The answer must consist solely of the lines from the one containing "This screenshot has width=685, height=514." through the last line of the records, set down exactly and without any pictures.
_ _ _
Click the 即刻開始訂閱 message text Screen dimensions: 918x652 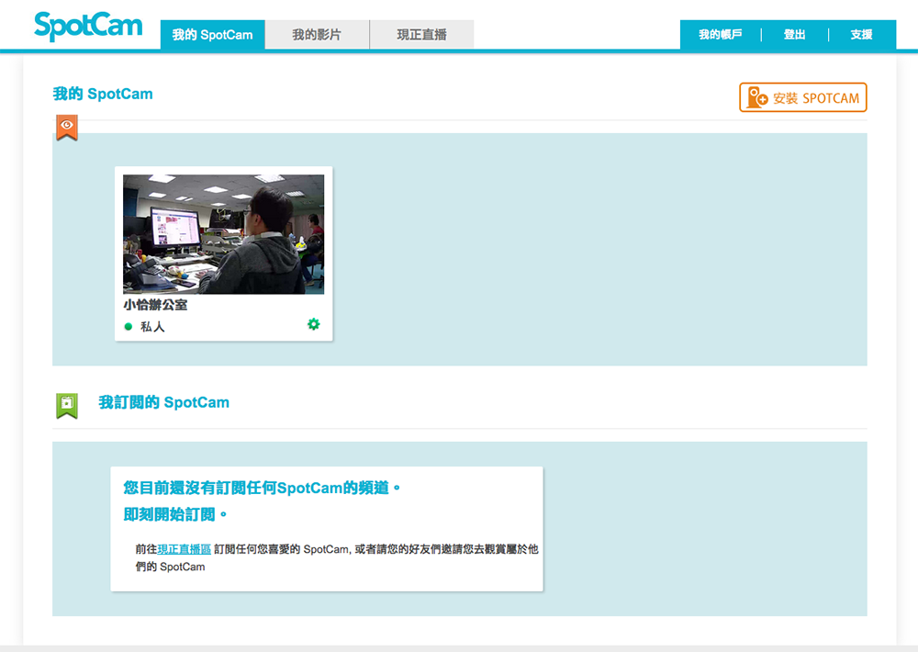pos(175,513)
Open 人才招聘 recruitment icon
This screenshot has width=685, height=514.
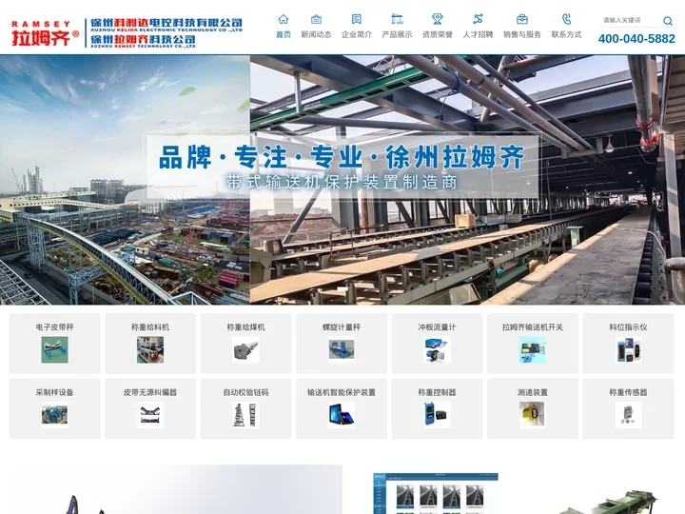[x=478, y=19]
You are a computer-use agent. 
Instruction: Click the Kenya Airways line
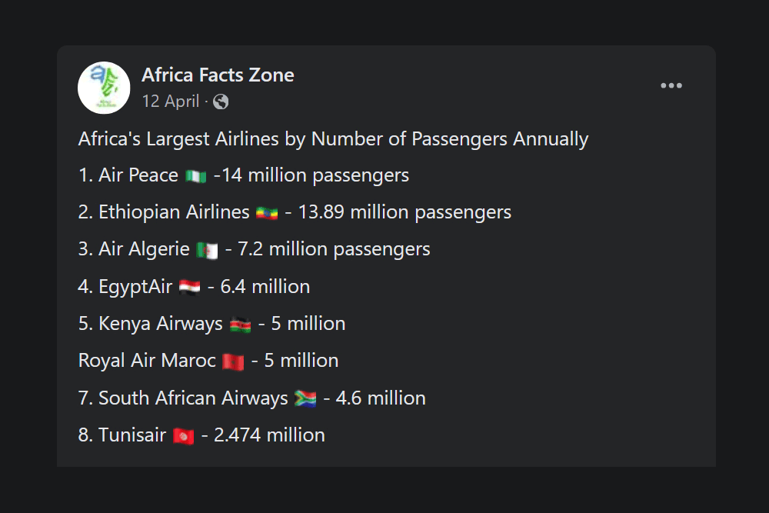(211, 324)
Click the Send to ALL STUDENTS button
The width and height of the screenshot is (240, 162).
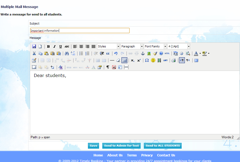[x=162, y=146]
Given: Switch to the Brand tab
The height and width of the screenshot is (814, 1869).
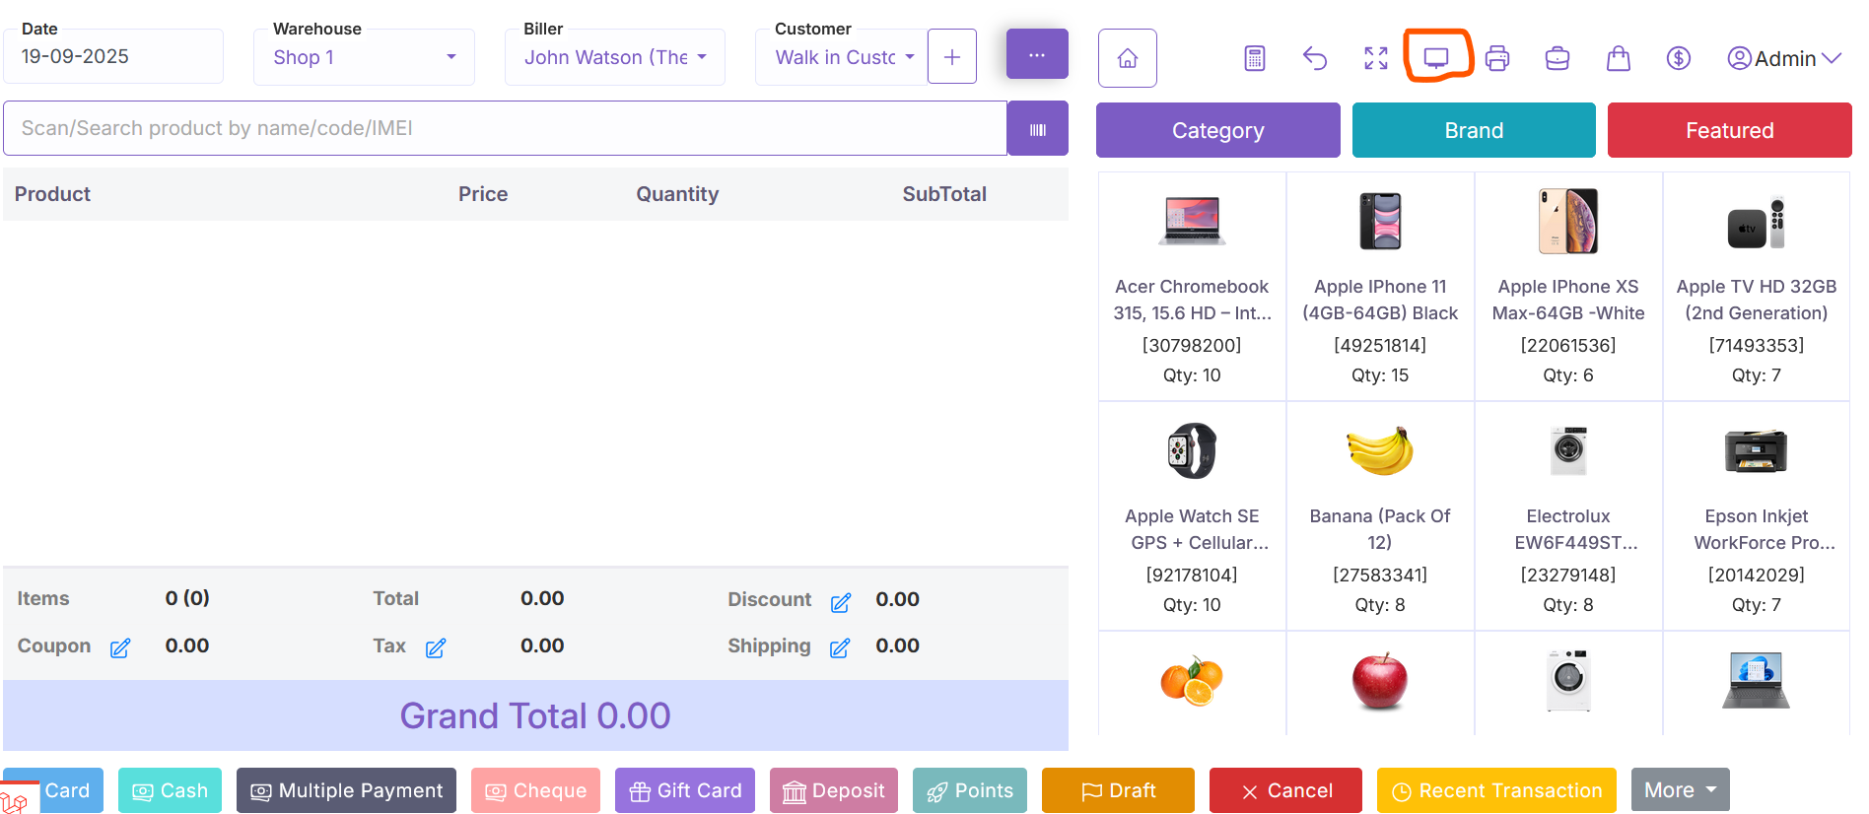Looking at the screenshot, I should 1473,130.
_ _ _
The completed task:
This screenshot has width=685, height=514.
[x=478, y=19]
You are a computer-use agent. 
Instruction: Click the Kenya Airways line
(211, 324)
Click the Send to ALL STUDENTS button
The width and height of the screenshot is (240, 162).
[x=162, y=146]
Given: Switch to the Brand tab
The height and width of the screenshot is (814, 1869).
Looking at the screenshot, I should 1473,130.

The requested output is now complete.